Cerebral Palsy Birth Injury

Cerebral palsy is a devastating birth injury. It’s a lifelong neurological condition that affects the parts of the brain responsible for muscle function. It typically stems from complications that occur during pregnancy, birth, or shortly following birth. The diagnosis is even more heartbreaking for families who learn that the complication could (and should) have been prevented. The damage done to a child’s developing brain is irreversible.

Causes 

Brain damage can occur for a variety of reasons and cause a wide range of life-changing side effects. Causes of cerebral palsy include:

  • fetal or maternal distress, such as lack of oxygen during birth, that goes unaddressed during delivery because of poor monitoring of mother’s and/or baby’s vitals
  • oxygen deprivation resulting from the failure to perform a timely cesarean section (or from a poorly performed C-section)
  • failure of a medical practitioner to identify a prolapsed umbilical cord
  • improper use of forceps, vacuum extractor, or other delivery instrument
  • excessive force or pressure on the baby’s head or neck during delivery
  • complications in the womb, such as infection or lack of oxygen to the brain, that were not diagnosed before delivery

Birth should be a time of great joy and happiness. Families trust that they are receiving proper medical care during pregnancy and delivery.

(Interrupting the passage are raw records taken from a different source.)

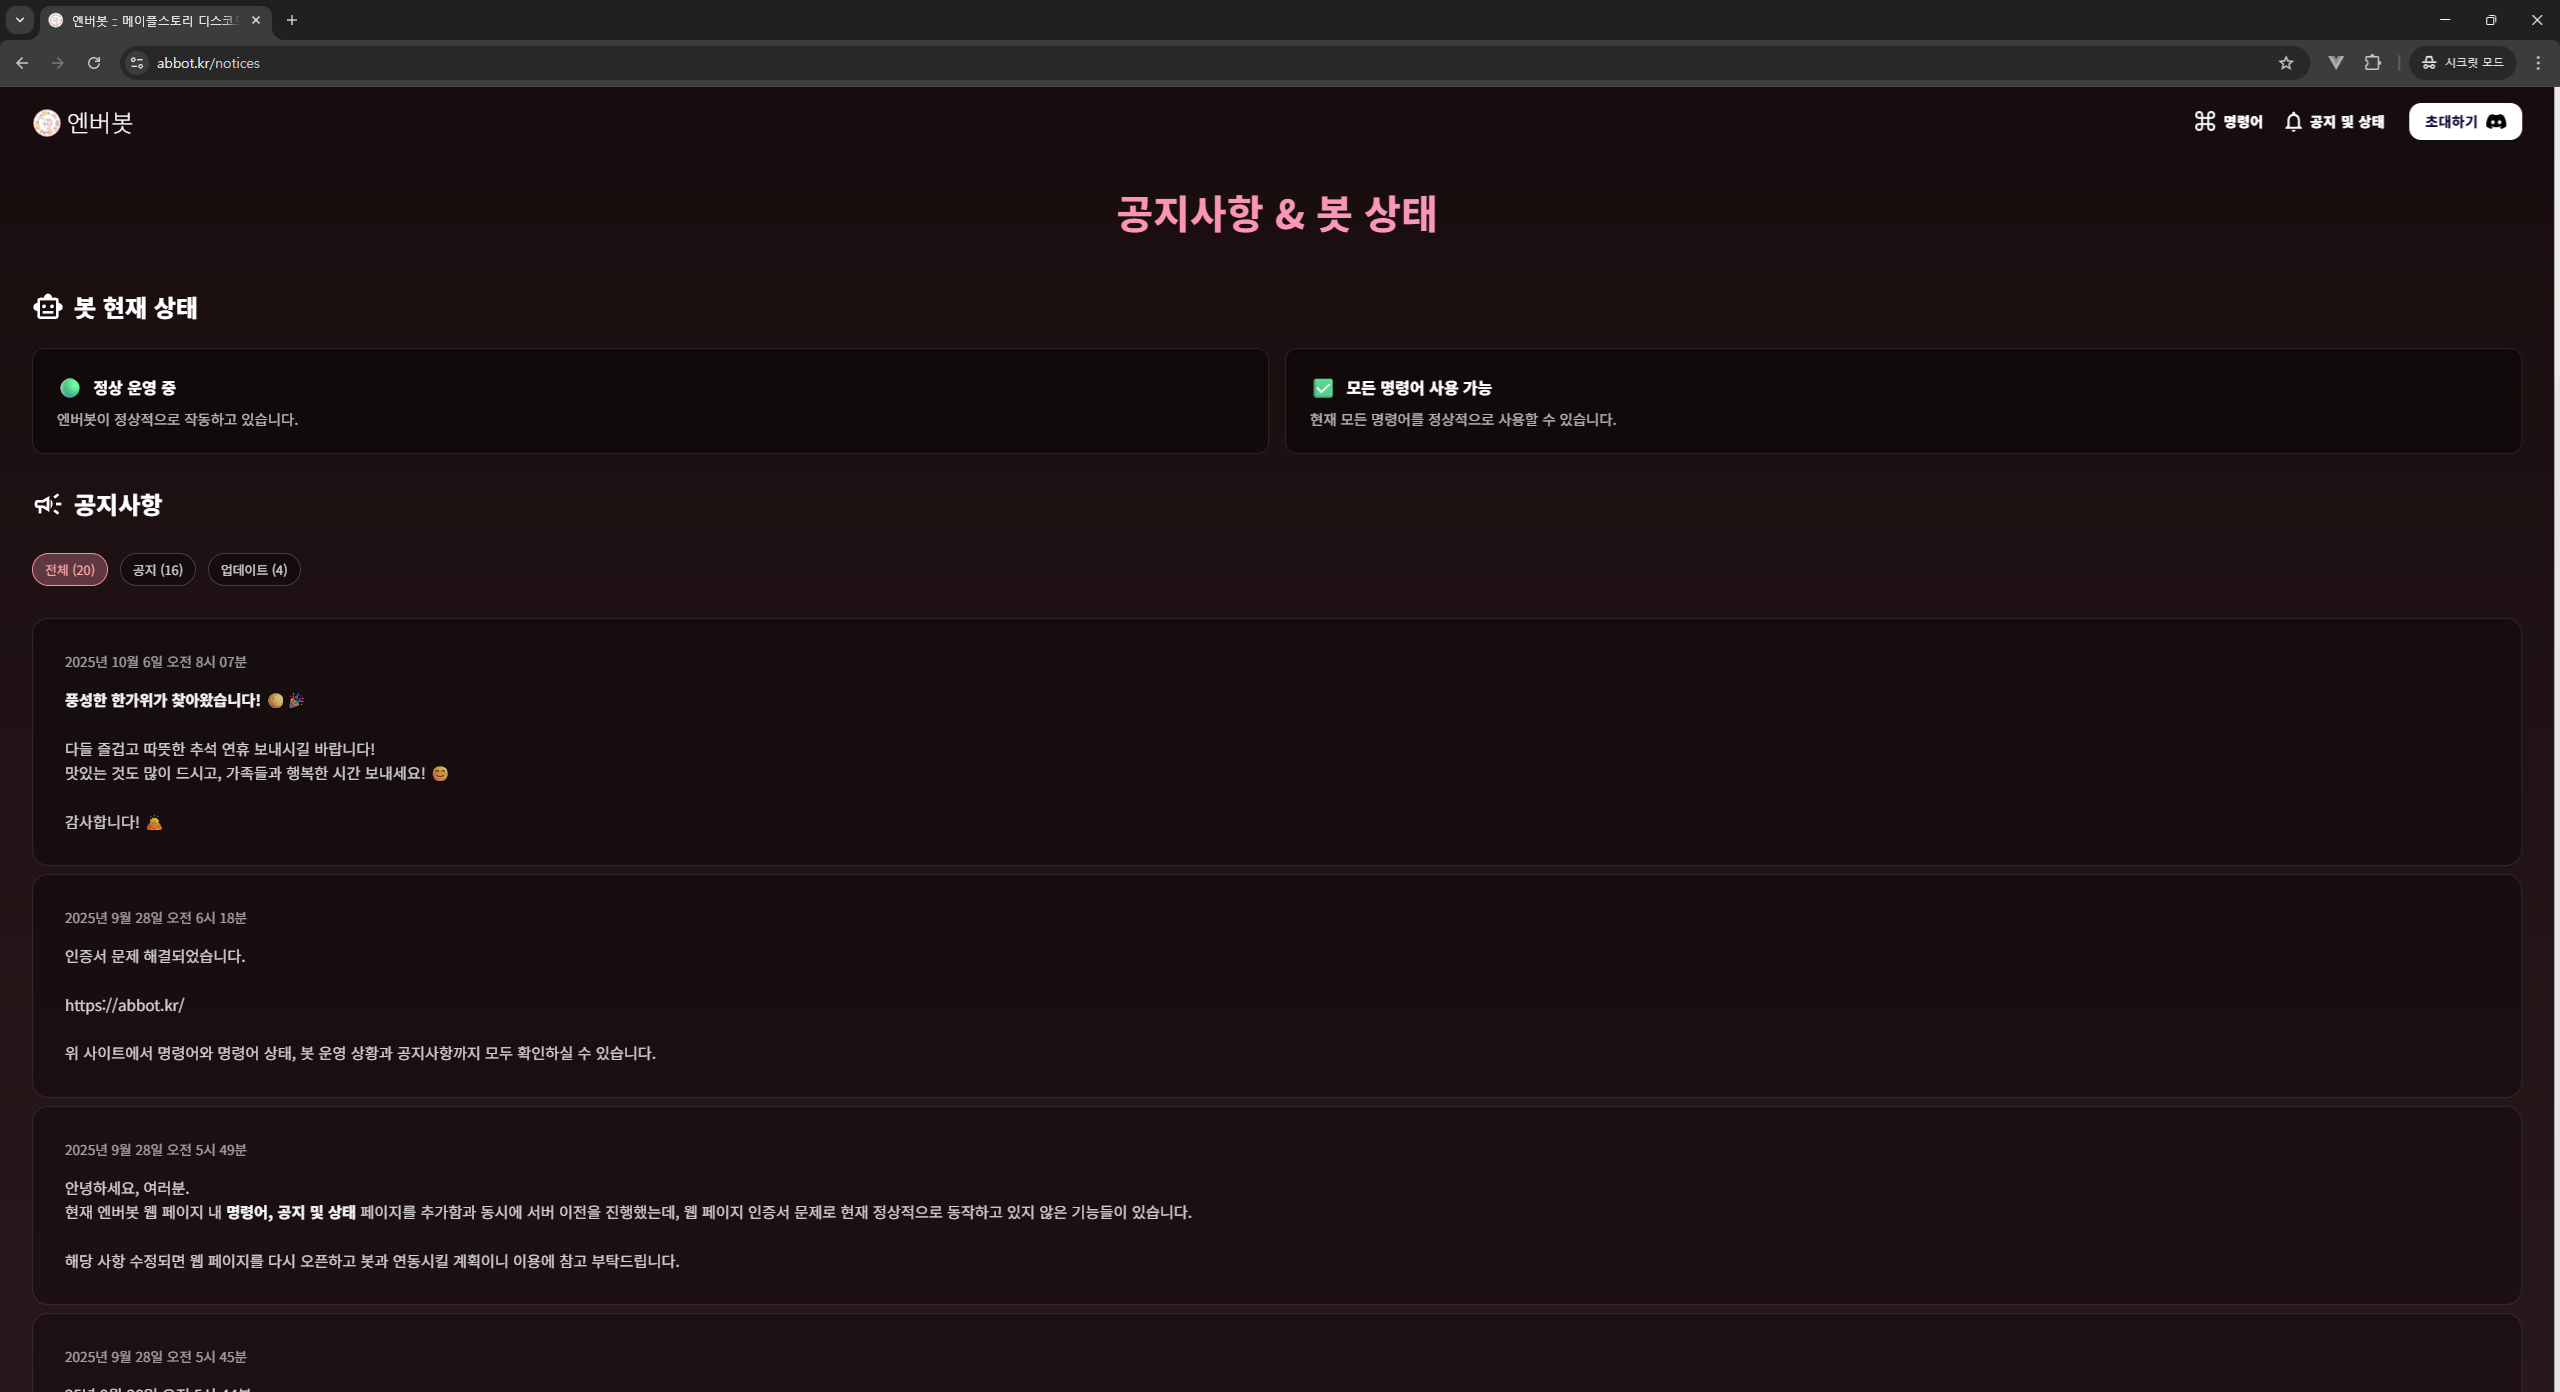Expand the tab search dropdown arrow

(x=19, y=20)
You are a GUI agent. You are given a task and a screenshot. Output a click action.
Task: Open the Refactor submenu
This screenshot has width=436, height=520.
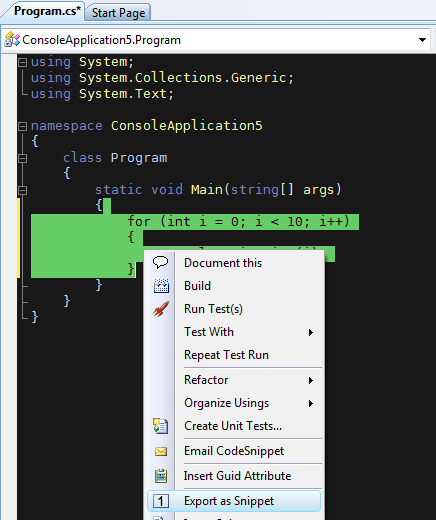coord(311,380)
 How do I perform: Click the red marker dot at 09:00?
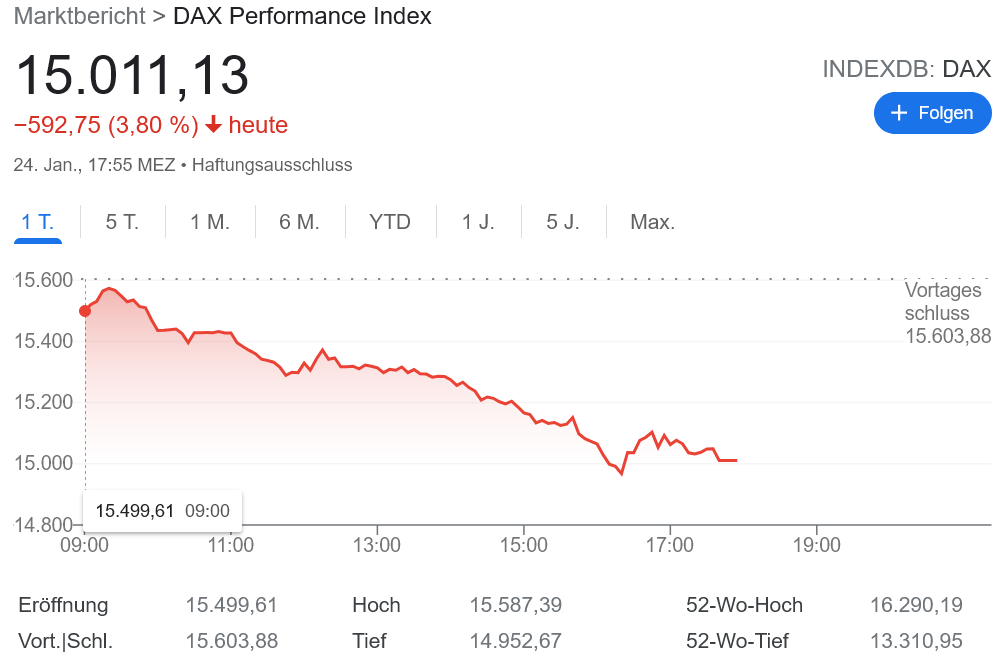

Unfortunately, medical negligence does occur. Inexperience, distraction, exhaustion, and faulty equipment are contributing factors when birth injuries are caused by negligence on the part of doctors, nurses, or other medical practitioners. Ultimately, if your child has been diagnosed with a birth injury, it could very well be due to preventable human error. And when that happens, a medical malpractice case is warranted.

Symptoms 

Cerebral palsy is not diagnosed immediately at birth, though the most severe cases can usually be diagnosed shortly after birth. Physical symptoms appear as the child develops and can include:

  • delayed developmental milestones, such as sitting, standing, crawling, or walking
  • delayed growth in height and weight
  • abnormal, poor, or overactive reflexes
  • poor coordination and motor functions
  • abnormal posture
  • difficulty swallowing or breathing
  • inadequate or decreased muscle tone
  • tremors or seizures
  • difficulty speaking

Certainly, every child is different, and fitting into any of these categories does not confirm that cerebral palsy is indeed present. Pediatricians monitor growth based on the child’s unique body makeup as well as in accordance with a basic growth chart. Some issues may be temporary, but some may very well be signs of cerebral palsy.

Diagnosis 

Cerebral palsy is typically diagnosed within the first two years of a child’s life. It cannot be confirmed by a single test. Many tests, over time, are needed to make a definitive diagnosis.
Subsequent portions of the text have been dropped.